Improving local connectivity and digital infrastructure will play a critical role in this recovery – driving economic growth and job creation, whilst also supporting the creation of a more cared for society and new, low carbon innovation. At BT, we work with nearly two-thirds of councils up and down the country and are partnering with local government to create more cost-effective digital services, solutions that support pollution control and automated traffic management. And innovative remote diagnostic technology that enables improved delivery of care – to more people, more often and in more places.
Our vision is to partner with local authorities to create a digital fabric for the next generation of public services; a foundation of ubiquitous connectivity (fibre, wifi and 5G) that supports inclusive growth and is reusable, scalable, future-proofed and flexible. The ability to be agile and innovate quickly will be crucial to navigating the headwinds faced by councils in 2021.

▶ [Record excerpts]:
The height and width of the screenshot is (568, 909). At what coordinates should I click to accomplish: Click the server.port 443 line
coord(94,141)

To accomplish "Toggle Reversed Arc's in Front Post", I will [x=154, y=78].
==
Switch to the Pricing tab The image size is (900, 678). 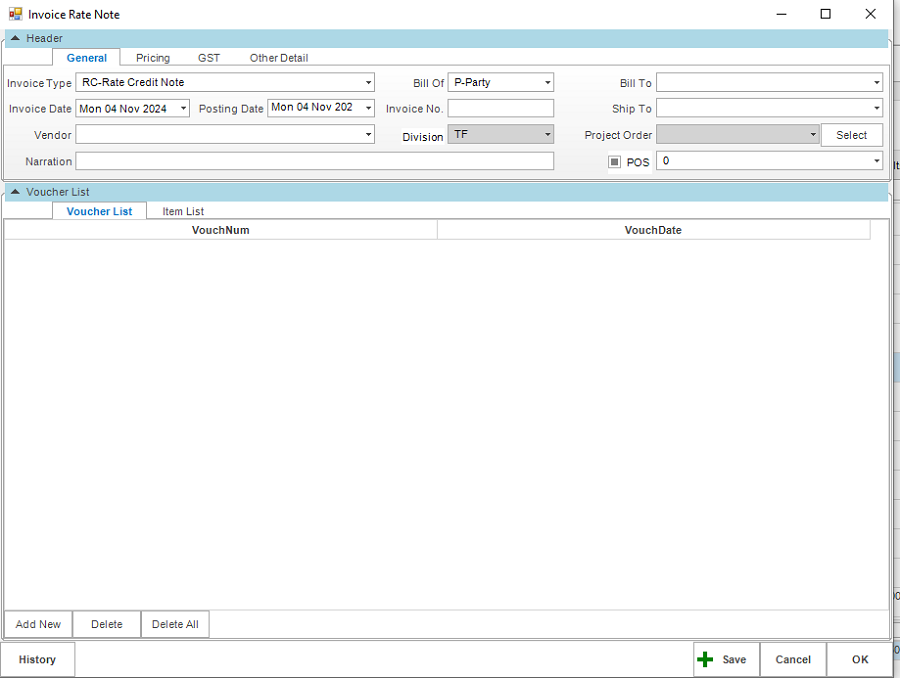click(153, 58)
...
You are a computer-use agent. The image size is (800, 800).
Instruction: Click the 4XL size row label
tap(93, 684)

▶ [Task list]:
1 - Quote the passage on BT and local digital infrastructure word for word, starting at "Our vision is" and ending at "councils in 2021.".
2 - Write what comes next in the passage on BT and local digital infrastructure, picking up after its final sentence.
The records have nothing to do with what is asked here.

▶ [Answers per task]:
1 -
Our vision is to partner with local authorities to create a digital fabric for the next generation of public services; a foundation of ubiquitous connectivity (fibre, wifi and 5G) that supports inclusive growth and is reusable, scalable, future-proofed and flexible. The ability to be agile and innovate quickly will be crucial to navigating the headwinds faced by councils in 2021.

2 -
Digital connectivity is key to delivering smart towns and cities, and by bridging ‘digital divides’ through access and availability, places can also become more equitable.
But this access must be paralleled with support schemes and training programmes that arm people with the skills and confidence to make the most of technology in both their home and work lives. Our Skills for Tomorrow programme is designed to support communities, from school children, jobseekers and small businesses, to older and more vulnerable members of society.